Quem pede tudo
que quer, recebe o que não quer. A oposição tentou aproveitar as últimas denúncias
relacionadas com a Petrobrás para criar uma CPI que, faltando pouco para as
eleições, se uniria às notícias do deputado André Vargas e formaria o tendão de
Aquiles do PT. As CPIs sempre foram um foco de atenção midiática e popular que
condicionam a imagem dos partidos investigados. A intenção da oposição com a
CPI exclusiva da Petrobrás era eleitoral e, fortalecida com o discurso da mídia
anti-petista, obviamente atingiria o Partido dos Trabalhadores. Mas o tiro saiu
pela culatra: com maioria na Comissão de Constituição e Justiça, a base do
governo conseguiu ampliar o foco da CPI, que agora também vai investigar os
contratos do Porto de Suape, em Pernambuco, e denúncias de formação de cartel no
sistema de trens de São Paulo.
Saiu pela
culatra porque, com essa mudança de foco, o PT atinge os talões de Aquiles de
seus dois principais opositores: Eduardo Campos e Aécio Neves, do PSB e PSDB,
respectivamente. Eduardo é governador de Pernambuco, onde se localiza o porto
cujos contratos serão investigados. E o PSDB ainda não deu explicações sobre o
escândalo nos trens de São Paulo. Por tanto, são temas delicados dentro desses três
partidos. Todos serão investigados e os holofotes da imprensa estarão sobre os três
partidos envolvidos nos três temas investigados. São coisas da Política. A
oposição quis bater no PT e acabou se ferindo na briga. Os três partidos só tem
a perder nessa briga, mas quem tem a ganhar é a população que vai conhecer
detalhes dos três temas investigados e saberá com mais detalhes a forma como
seus partidos preferidos se comportam no mundo político.

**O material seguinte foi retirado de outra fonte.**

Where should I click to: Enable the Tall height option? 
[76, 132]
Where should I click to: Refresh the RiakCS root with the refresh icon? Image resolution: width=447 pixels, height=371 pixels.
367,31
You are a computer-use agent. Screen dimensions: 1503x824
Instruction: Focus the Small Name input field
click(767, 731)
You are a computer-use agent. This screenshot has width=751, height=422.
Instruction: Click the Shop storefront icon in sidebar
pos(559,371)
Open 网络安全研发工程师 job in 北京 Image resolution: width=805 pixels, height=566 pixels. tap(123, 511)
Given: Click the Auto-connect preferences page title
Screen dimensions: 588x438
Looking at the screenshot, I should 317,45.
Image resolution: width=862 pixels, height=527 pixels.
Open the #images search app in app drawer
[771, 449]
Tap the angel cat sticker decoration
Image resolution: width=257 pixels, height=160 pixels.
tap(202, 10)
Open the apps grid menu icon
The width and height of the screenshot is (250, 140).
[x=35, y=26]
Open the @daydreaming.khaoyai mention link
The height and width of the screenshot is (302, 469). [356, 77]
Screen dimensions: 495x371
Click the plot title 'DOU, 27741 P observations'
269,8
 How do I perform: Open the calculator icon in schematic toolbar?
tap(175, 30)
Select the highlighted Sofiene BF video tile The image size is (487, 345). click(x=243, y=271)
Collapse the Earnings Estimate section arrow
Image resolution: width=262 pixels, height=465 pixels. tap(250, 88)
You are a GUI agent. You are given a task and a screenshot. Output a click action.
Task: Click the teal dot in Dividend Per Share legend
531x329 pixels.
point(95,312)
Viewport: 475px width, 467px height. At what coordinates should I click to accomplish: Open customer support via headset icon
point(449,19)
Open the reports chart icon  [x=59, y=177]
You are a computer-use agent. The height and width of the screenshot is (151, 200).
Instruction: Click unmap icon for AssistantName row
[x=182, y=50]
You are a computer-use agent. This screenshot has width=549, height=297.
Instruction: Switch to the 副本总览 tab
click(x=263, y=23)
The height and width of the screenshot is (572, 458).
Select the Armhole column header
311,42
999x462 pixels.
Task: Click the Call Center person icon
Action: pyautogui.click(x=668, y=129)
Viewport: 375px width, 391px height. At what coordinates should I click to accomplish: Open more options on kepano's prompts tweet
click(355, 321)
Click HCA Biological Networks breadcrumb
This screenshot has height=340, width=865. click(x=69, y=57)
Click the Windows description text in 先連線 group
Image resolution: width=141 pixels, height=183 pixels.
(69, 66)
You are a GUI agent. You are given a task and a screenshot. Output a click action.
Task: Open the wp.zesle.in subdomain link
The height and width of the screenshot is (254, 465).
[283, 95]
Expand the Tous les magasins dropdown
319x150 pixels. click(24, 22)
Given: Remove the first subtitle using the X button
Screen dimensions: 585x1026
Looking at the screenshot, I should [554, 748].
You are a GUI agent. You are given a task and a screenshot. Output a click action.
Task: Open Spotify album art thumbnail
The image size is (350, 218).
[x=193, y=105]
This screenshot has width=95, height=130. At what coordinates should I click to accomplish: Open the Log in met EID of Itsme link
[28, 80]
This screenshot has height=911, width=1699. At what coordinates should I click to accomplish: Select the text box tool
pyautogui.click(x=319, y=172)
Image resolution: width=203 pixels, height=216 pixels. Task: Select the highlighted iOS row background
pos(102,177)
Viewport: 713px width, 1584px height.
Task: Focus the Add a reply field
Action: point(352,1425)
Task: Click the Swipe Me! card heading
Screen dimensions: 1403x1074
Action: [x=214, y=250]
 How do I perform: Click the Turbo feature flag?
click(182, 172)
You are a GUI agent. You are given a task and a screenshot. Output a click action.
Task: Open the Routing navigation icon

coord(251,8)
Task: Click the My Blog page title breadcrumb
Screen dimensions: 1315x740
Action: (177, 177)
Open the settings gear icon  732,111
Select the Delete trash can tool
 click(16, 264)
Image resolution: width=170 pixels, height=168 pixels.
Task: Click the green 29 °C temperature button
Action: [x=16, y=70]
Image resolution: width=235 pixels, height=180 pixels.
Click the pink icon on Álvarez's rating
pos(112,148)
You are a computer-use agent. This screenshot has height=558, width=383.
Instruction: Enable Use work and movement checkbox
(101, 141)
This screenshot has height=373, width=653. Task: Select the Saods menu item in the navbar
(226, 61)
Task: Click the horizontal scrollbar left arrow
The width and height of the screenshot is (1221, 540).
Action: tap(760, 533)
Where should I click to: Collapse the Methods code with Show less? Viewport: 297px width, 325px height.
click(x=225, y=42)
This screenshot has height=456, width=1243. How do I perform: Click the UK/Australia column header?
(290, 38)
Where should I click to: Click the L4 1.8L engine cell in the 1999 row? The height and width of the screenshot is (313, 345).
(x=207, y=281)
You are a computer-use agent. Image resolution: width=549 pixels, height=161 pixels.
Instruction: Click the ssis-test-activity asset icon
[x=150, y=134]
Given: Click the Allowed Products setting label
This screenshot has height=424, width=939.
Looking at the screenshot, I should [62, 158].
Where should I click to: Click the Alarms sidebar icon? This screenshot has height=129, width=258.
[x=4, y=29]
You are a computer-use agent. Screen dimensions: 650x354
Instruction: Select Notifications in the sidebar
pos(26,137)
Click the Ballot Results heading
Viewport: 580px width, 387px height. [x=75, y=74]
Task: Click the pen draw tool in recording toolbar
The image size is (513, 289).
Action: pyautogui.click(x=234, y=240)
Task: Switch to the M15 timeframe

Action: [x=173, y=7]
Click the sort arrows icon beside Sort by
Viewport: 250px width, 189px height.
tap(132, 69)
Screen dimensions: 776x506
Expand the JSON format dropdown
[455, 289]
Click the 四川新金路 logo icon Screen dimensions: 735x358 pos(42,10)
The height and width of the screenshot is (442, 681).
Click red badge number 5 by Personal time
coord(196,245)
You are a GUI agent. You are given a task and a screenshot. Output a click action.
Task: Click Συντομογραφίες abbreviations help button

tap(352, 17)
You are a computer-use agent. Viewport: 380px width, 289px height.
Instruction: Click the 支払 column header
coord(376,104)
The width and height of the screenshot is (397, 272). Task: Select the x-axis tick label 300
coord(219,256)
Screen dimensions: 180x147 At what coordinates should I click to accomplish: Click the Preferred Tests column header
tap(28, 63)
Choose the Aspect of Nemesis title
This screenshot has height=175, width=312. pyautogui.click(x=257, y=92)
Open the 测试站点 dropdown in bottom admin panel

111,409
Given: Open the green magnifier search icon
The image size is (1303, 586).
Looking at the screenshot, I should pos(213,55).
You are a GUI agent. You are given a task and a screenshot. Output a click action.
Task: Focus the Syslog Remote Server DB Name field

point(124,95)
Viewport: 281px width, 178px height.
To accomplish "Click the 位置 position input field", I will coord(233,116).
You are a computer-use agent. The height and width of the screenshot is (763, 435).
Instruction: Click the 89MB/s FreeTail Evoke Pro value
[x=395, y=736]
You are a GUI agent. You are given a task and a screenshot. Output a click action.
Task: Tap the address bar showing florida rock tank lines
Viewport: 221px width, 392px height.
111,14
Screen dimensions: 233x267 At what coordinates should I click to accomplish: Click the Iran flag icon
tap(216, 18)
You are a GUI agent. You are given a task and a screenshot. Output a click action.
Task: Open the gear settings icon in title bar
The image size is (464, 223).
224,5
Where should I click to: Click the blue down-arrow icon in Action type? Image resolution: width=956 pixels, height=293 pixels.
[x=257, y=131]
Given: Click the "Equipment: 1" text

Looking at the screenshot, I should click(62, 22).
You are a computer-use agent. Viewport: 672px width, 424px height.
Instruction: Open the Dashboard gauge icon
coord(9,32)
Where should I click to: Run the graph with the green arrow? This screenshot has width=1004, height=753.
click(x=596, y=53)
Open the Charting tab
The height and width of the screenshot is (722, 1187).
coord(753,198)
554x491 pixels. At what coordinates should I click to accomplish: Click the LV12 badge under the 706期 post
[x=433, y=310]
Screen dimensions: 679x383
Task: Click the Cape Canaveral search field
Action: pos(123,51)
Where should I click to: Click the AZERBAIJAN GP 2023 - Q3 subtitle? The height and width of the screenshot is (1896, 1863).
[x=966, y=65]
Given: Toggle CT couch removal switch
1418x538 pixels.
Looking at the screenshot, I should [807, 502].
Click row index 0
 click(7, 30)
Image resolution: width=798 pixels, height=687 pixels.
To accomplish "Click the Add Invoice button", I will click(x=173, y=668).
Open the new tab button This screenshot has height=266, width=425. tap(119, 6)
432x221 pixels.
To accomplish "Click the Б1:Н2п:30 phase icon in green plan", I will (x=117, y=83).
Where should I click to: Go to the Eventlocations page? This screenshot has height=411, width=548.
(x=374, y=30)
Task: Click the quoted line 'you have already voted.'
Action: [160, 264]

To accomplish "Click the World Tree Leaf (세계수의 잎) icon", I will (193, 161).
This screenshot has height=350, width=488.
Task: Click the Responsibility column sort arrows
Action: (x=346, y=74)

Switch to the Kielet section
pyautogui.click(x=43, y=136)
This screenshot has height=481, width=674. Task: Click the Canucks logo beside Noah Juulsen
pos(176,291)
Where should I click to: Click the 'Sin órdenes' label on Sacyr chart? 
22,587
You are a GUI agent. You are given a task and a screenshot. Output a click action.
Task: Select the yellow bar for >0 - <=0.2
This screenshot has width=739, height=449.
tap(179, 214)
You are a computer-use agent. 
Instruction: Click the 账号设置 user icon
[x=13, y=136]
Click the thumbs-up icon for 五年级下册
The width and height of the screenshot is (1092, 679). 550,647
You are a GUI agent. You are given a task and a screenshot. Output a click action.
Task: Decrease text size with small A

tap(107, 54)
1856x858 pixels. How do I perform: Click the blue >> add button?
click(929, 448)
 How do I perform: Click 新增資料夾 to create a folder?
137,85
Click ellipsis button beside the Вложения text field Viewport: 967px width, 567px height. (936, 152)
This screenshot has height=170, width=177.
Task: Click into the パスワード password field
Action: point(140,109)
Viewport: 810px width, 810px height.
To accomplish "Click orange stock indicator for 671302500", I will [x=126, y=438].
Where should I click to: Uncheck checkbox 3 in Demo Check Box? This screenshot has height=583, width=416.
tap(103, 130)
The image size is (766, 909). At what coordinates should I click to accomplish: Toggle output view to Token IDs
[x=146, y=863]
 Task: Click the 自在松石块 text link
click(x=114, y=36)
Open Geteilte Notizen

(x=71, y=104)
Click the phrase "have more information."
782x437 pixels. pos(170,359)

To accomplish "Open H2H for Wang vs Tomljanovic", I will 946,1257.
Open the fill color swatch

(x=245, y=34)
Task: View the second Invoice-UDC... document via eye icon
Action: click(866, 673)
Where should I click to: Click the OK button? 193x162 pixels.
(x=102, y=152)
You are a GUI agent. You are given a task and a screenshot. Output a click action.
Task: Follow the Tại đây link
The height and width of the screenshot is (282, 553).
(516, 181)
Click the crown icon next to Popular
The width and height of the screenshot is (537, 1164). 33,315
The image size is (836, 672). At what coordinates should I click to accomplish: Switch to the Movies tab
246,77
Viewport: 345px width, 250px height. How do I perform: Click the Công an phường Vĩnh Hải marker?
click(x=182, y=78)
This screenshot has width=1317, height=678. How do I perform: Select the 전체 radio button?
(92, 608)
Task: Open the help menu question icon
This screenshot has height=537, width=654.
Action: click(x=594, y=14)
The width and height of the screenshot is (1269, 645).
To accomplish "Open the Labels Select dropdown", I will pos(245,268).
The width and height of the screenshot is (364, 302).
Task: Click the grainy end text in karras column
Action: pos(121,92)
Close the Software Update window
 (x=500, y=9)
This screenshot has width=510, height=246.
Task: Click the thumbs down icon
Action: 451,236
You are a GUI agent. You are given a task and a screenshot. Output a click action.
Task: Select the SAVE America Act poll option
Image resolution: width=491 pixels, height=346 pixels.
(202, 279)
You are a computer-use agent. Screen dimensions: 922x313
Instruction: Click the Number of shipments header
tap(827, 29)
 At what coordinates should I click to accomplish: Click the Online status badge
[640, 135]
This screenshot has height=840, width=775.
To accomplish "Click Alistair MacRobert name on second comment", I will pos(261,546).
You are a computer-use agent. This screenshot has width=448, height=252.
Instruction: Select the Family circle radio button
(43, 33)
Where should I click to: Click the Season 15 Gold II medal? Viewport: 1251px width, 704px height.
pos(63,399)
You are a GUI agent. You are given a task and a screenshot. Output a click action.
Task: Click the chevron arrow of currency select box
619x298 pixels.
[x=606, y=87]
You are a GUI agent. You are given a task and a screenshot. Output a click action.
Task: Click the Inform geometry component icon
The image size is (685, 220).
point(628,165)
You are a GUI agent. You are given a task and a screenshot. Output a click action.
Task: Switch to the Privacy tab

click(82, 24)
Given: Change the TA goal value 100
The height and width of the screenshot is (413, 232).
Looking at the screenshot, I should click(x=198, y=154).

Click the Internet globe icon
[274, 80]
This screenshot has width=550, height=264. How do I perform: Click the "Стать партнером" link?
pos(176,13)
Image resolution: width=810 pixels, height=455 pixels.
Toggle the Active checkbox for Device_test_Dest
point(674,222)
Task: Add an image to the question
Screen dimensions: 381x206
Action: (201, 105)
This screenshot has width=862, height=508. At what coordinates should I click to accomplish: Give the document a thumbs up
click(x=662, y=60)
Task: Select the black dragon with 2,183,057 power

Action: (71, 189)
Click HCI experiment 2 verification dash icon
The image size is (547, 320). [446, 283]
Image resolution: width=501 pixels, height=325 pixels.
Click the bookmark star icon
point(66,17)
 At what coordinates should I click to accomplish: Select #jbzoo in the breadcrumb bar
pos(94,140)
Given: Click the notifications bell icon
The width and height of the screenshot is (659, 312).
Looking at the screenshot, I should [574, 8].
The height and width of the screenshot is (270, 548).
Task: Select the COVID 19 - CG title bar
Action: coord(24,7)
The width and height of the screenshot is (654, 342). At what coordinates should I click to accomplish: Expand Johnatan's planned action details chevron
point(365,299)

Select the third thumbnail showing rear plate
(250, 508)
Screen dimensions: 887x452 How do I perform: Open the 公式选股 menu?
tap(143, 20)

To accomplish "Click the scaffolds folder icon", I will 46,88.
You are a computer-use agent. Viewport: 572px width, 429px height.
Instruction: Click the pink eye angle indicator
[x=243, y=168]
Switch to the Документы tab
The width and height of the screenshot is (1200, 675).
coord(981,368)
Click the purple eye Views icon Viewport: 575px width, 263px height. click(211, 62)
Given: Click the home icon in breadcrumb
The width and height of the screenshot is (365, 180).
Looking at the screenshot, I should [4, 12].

As eleições se aproximam e as armas estão
sendo carregadas. O PT conta com um importante “exército” de militantes nas
redes sociais para se proteger e atacar, enquanto a oposição conta com os
principais diários do país para ocultar e atacar. Essa CPI, mais que as outras,
deixará claro que ninguém é santo no mundo político e vai mostrar claramente
como essas Comissões Parlamentaria de Inquérito são praticamente manobras
políticas para tocar na ferida de adversários. Trata-se de por holofotes em
temas delicados cujos autores tentam mantê-los debaixo do tapete. A liberdade
de expressão permitirá a exposição de todos esses fatos e a sociedade
determinará, nas urnas, quem saiu menos ferido dessa Guerra Fria.